From the oil gallery, oil is forwarded under pressure to the main bearings and spray jets to cool the pistons. Drilled cross-
passages in the crankshaft distribute oil from the main bearings to connecting rod bearings. Lube oil holes in Nos. 1, 3,
and 5 main bearing oil grooves are provided to direct oil to the camshaft bearings. A drilled passage from the rear
camshaft bearing through the cylinder block and cylinder head supplies lubricating oil to the rocker arm shaft. An oil
passage direct from the main oil gallery provides lubricating oil to the shaft of the turbocharger. Items are added to
monitor oil pressure and to warn/stop engine if pressure drops to a dangerously low value.
2-4. FUEL SYSTEM.
The fuel system consists of an external fuel tank, fuel supply pump, fuel filter/water separator, fuel injection pump, fuel
injectors, and piping. The fuel supply pump draws fuel from the tank and pressurizes it. This pressure permits the fuel to
flow through the fuel filter/water separator and charge the transfer pump of the fuel injection pump. With the fuel
injection pump charged with fuel by the fuel supply pump, the fuel injection pump plungers pressurize the fuel to
approximately 7255 psi (50,000 kPa). Delivery (pressure) lines are used to route this high pressure fuel to the fuel
injection nozzles. Fuel enters the injection nozzle at a pressure which easily overcomes the pressure required to open
the nozzle valve. When the nozzle valve opens, fuel is forced out through the orifices in the nozzle tip and atomizes as
it enters the combustion chamber. The fuel that is not used by the injectors and injection pump is returned to the fuel
tank via an excess fuel return line.
2-5. ELECTRICAL SYSTEM.
The electrical system consists of external mounted batteries, starter, battery charging alternator, and related relays and
switches for control of the system.
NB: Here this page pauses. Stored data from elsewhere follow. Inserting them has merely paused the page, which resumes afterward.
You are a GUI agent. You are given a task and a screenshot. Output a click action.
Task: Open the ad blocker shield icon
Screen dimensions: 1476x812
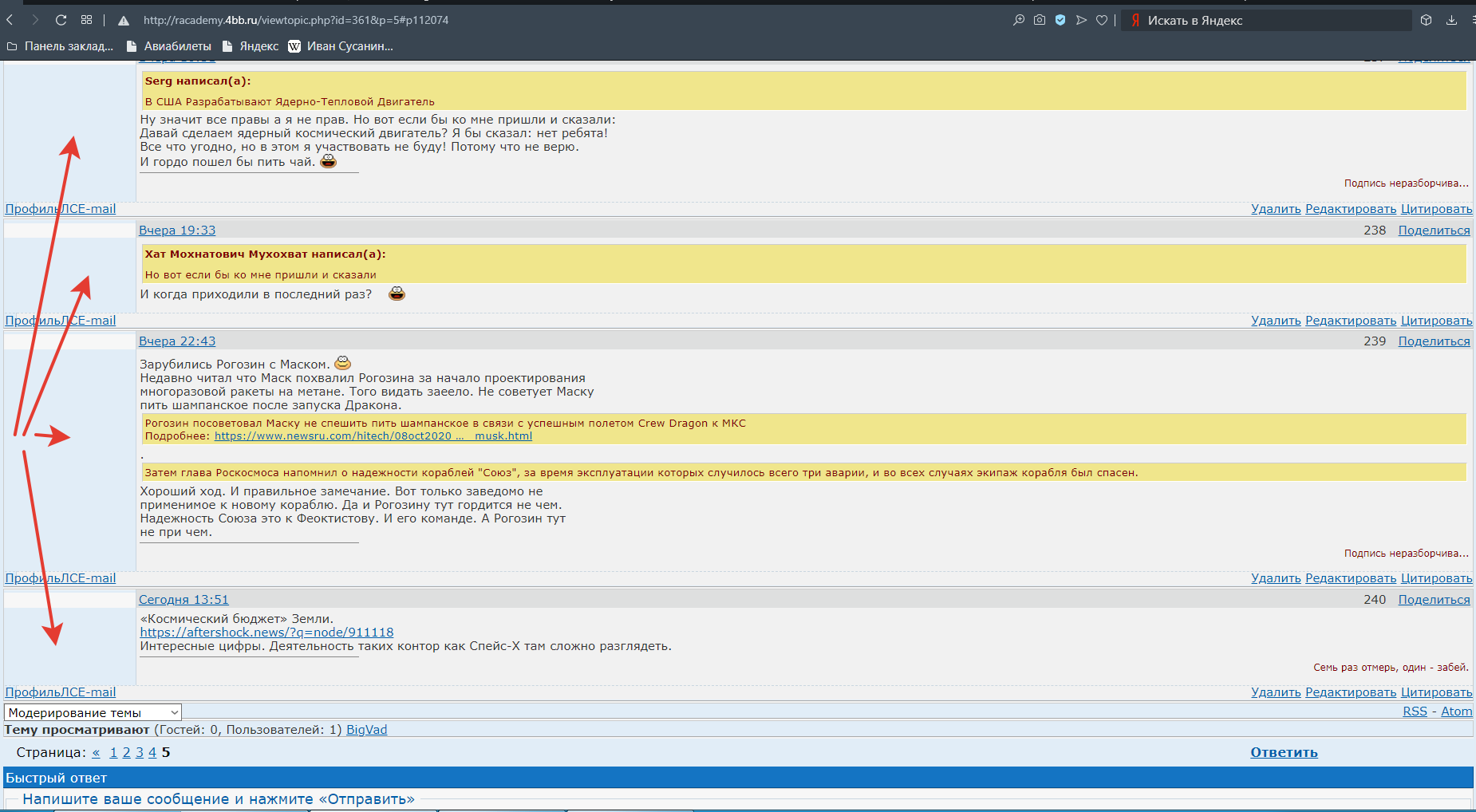pyautogui.click(x=1060, y=20)
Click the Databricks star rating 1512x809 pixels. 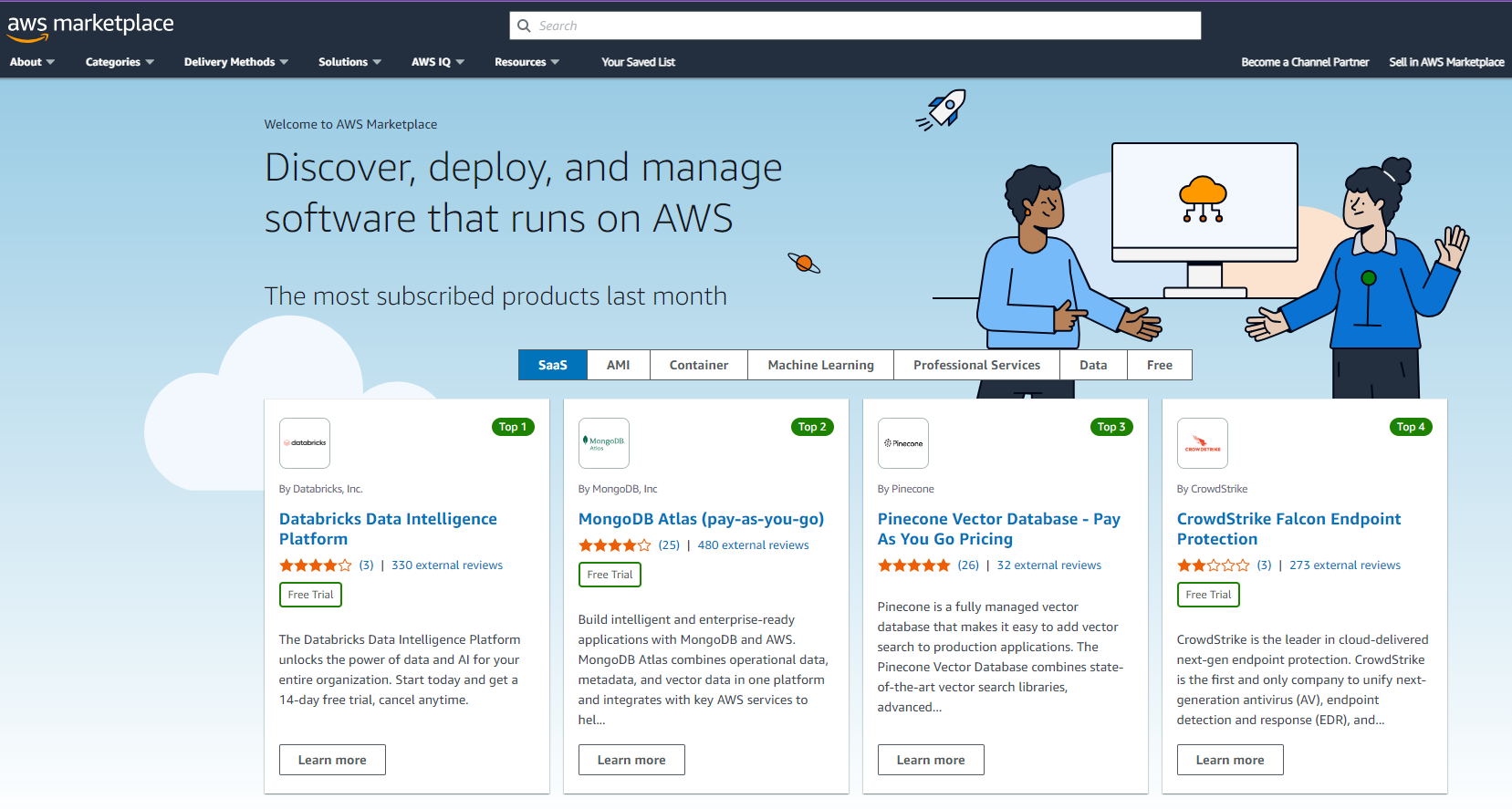pyautogui.click(x=315, y=565)
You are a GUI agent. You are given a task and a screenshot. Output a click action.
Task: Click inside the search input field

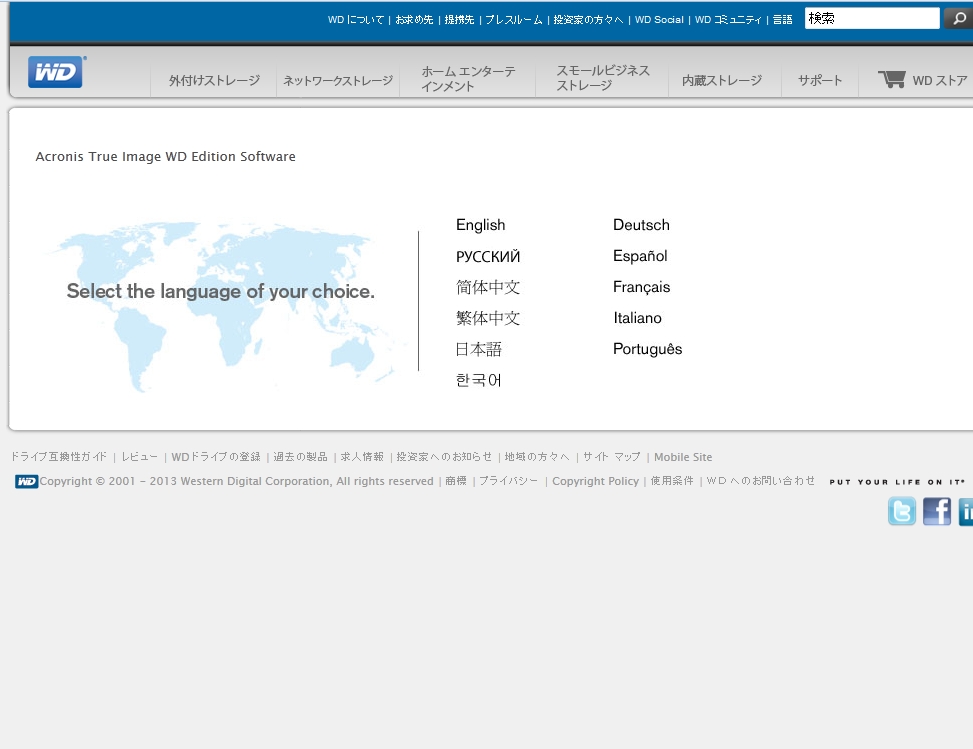[871, 18]
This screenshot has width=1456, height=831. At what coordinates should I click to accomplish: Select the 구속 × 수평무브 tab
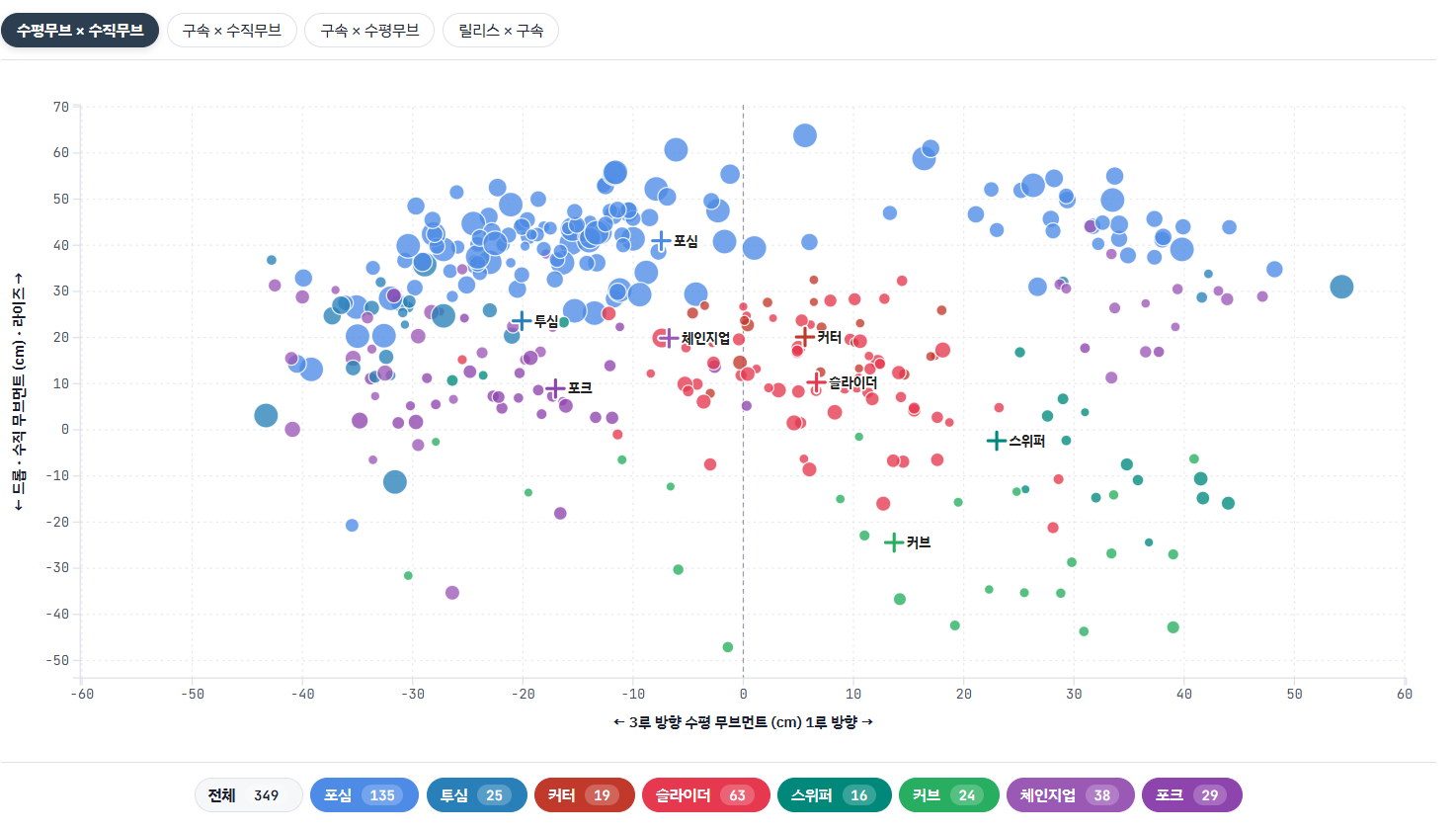369,31
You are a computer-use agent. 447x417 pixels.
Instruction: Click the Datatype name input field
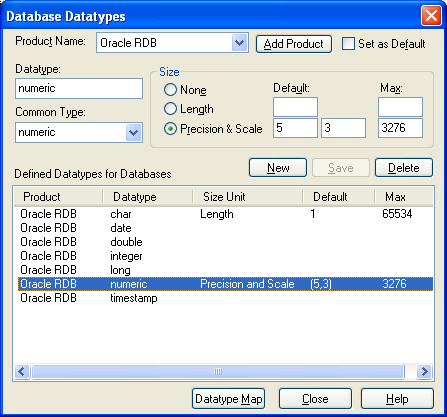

Battery power supplied to the starter during the start cycle energizes the starter which
engages the ring gear of the flywheel causing the engine to turn over. When engine start is complete the starter is
deenergized and disengages from the flywheel. The battery charging alternator is belt driven. It is a 42 ampere, 24 VDC
alternator that when operating supplies voltage to recharge the batteries and maintain them at a full state of charge.
Section II. OPERATING INSTRUCTIONS
Refer to end item operator's manual.